El Ministerio marcará anualmente unos nuevos coeficientes adaptados al mercado y los propietarios tendrán que escoger entre ellos o la diferencia entre valor de compra y venta para pagar el impuesto

El Gobierno ha aprobado un real decreto para modificar el impuesto de plusvalía municipal y adaptarlo a la sentencia del Tribunal Constitucional que el 26 de octubre lo declaró nulo. A partir de ahora se abren algunas incógnitas que tratamos de resolver a continuación.

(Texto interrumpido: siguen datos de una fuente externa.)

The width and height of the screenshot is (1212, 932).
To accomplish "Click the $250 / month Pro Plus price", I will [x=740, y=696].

El Gobierno aprueba la nueva plusvalía con dos opciones de cálculo

Cuál es el origen del problema

El impuesto sobre el incremento del valor de los terrenos de naturaleza urbana, conocido como plusvalía municipal, grava la revalorización de los inmuebles según una metodología que el Tribunal Constitucional (TC) ha considerado ilegal. En su sentencia del 26 de octubre, el TC anuló varios aspectos de este tributo que se paga cuando alguien vende, dona o hereda una vivienda. Siempre había que pagar el tributo, con independencia de si se había producido un auténtico incremento de valor o de si la cuota podía resultar excesiva.

Qué cambia

Hasta ahora el tributo se calculaba tras multiplicar el valor catastral del suelo por el número de años en el que se había sido titular de una propiedad. A partir de ahí se aplicaba un coeficiente anual que no solía rebasar el 3,5 %. Sobre la cantidad que resultaba se aplicaba un tipo impositivo que no podía estar por encima del 30 %. El cálculo suponía siempre un incremento del valor con independencia de la evolución del mercado, y por ese motivo el Constitucional lo anuló. 

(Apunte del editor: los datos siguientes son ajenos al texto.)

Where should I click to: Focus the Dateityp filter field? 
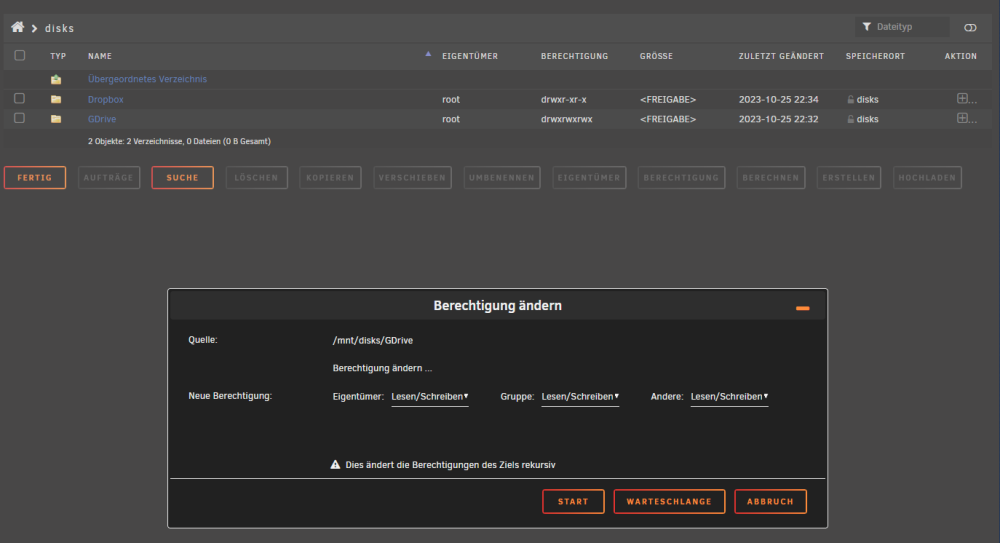(x=902, y=27)

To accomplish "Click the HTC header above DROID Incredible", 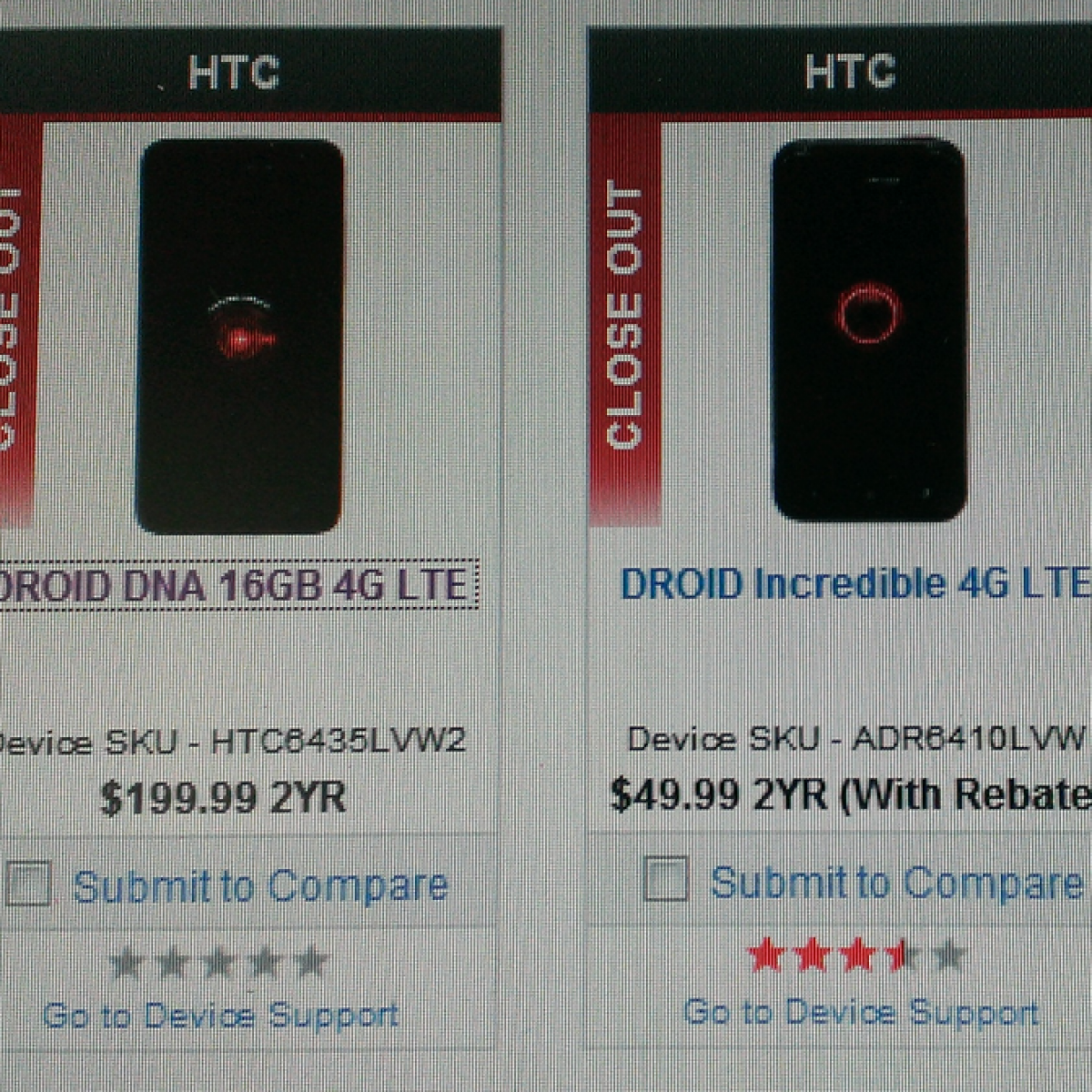I will (850, 71).
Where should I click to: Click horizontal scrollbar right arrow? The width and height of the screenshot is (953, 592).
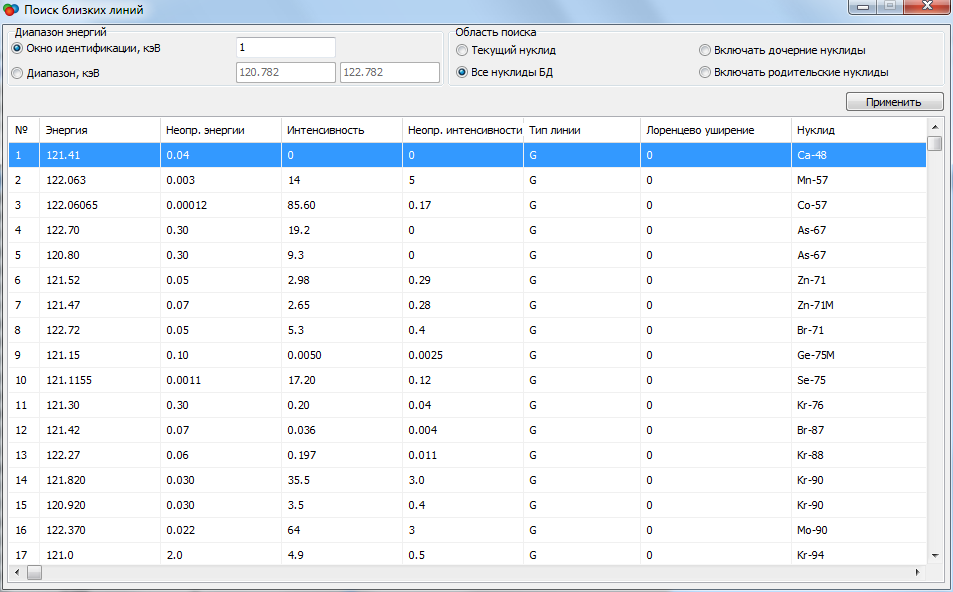pos(917,573)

A partir de ahora el Ministerio de Hacienda creará cada año unos coeficientes que se aplicarán sobre el valor catastral. Se actualizarán cada año para adaptarlos a la realidad del mercado. De este modo el Gobierno asegura tener entre sus objetivos que no se graven operaciones en las que no se ha producido una ganancia, algo que llegó a ocurrir en la crisis financiera originada por el pinchazo de la burbuja inmobiliaria (había que pagar el impuesto aunque se estuviera perdiendo dinero con la operación). Los ciudadanos podrán elegir entre calcular el importe del tributo aplicando los nuevos coeficientes sobre el valor catastral en el momento del traspaso o hacerlo sobre la diferencia entre el valor de compra y venta. 

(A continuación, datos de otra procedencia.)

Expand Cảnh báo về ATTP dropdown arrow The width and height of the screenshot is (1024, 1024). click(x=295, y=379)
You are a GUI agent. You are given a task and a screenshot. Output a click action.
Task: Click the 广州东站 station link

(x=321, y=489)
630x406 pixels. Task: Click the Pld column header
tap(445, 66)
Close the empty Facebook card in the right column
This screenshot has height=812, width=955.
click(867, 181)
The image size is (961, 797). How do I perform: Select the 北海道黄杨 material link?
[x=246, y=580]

Qué ocurre con las operaciones llevadas a cabo

La sentencia del Tribunal Constitucional no tiene carácter retroactivo, de modo que en principio quienes hayan tenido que pagar el impuesto ya no pueden recuperar ese dinero, y los ayuntamientos no tendrán que abonarlo. Este hecho es especialmente sangrante en casos como el de Ricardo Cambra y Vicenta Prats, que cuentan qué les ocurrió en la web de la Asociación de Usuarios Financieros (Asufin), una de las más combativas en torno al impuesto de plusvalía. Ricardo explica que en junio de 2019 tuvo que pagar 6.011, 79 euros y su mujer la misma cantidad al ser su vivienda propiedad de los dos al 50 %. Con la ley en la mano no parece que vayan a tener derecho a la devolución, pero desde Asufin aseguran que van a pelear por todos los casos que vean viables. Piensan que la retroactividad puede ser tumbada por Europa, como ya ocurrió con las cláusulas suelo.